Task prompt ▸ The answer should hold only the lines from the beginning of the listing below to the line containing "Task: Click the Control", both included, with every picture left out.

Given entries ▸
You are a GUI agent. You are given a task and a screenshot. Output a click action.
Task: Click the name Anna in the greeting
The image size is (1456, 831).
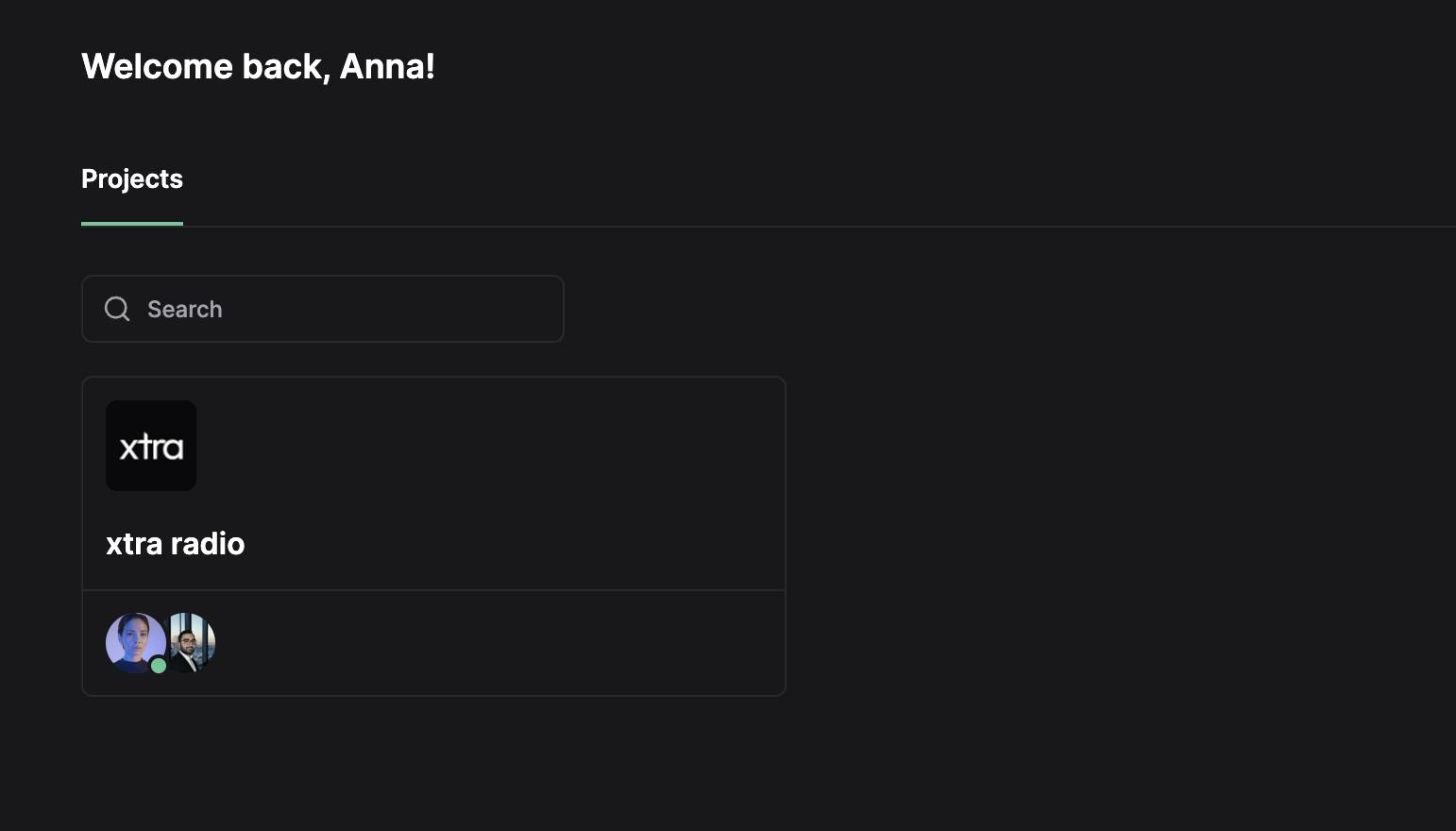(386, 67)
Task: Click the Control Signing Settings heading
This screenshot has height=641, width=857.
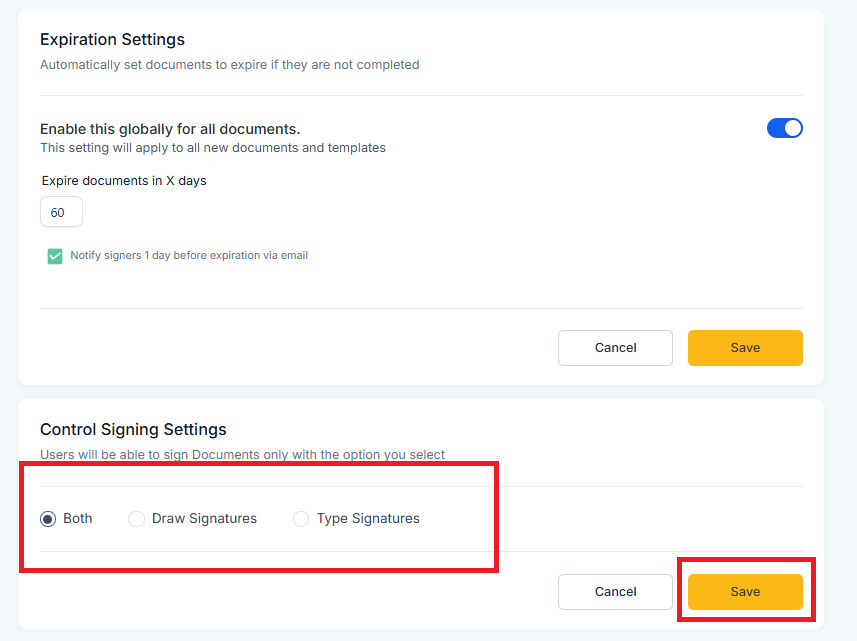Action: click(x=133, y=430)
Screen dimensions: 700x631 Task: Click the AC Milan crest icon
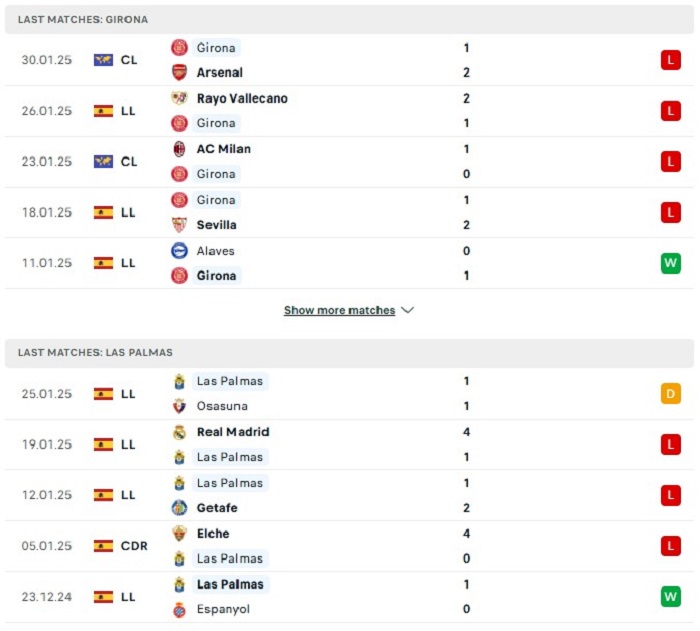[179, 149]
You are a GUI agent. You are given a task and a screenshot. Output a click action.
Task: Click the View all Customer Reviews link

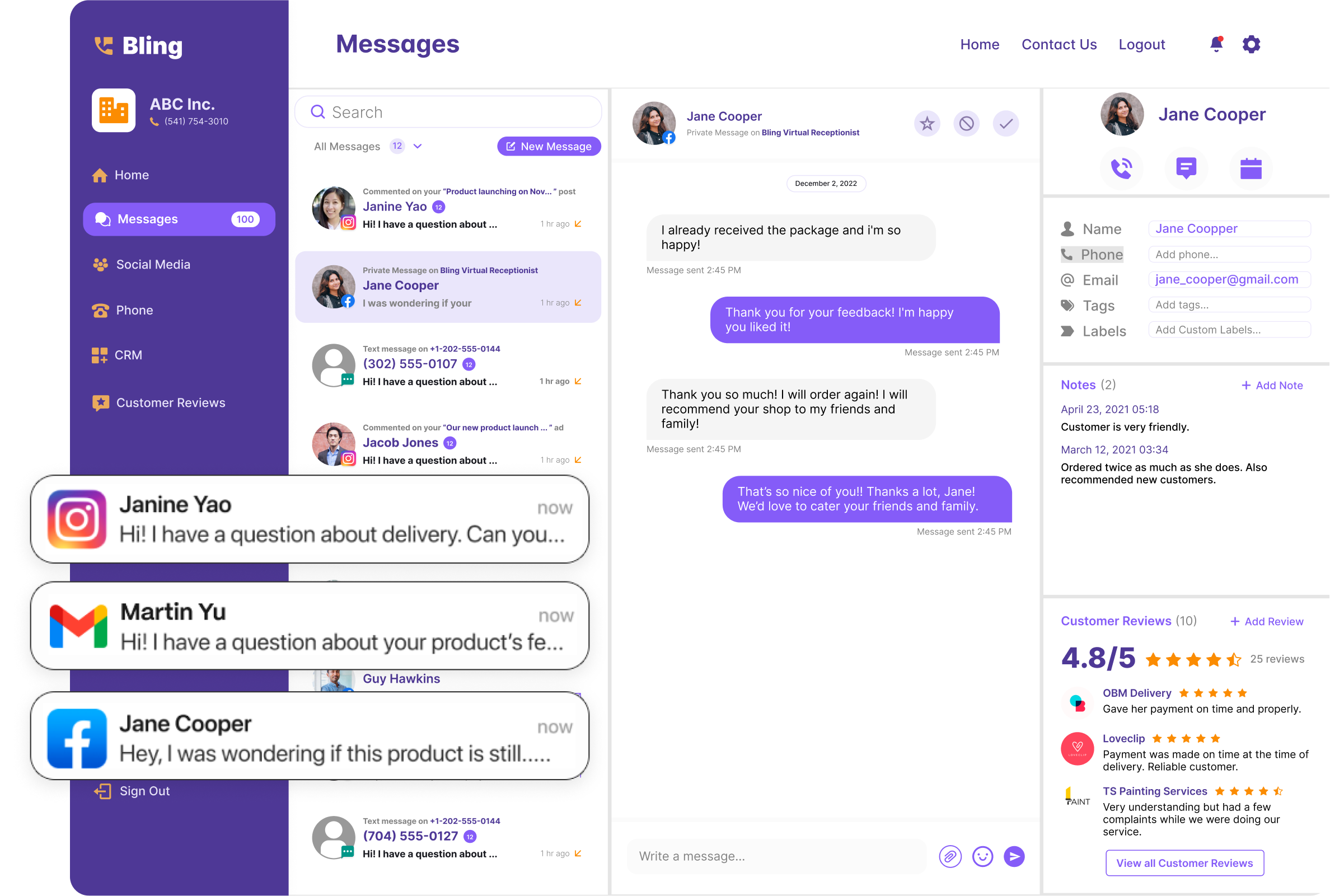tap(1183, 862)
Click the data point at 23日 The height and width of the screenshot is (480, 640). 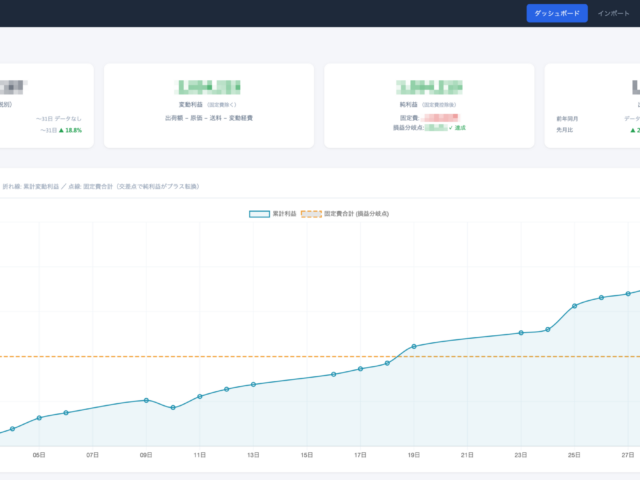click(521, 333)
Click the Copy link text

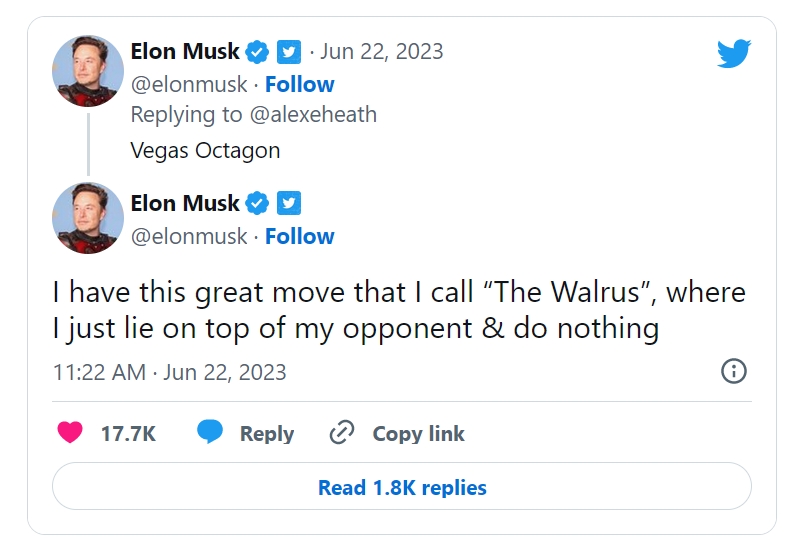coord(418,433)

Finished task ▸
You are a GUI agent. You are given a task and a screenshot. Output a click action.
Task: Click the name Anna in the greeting
The image size is (1456, 831).
(386, 67)
Task: Click the Control Signing Settings heading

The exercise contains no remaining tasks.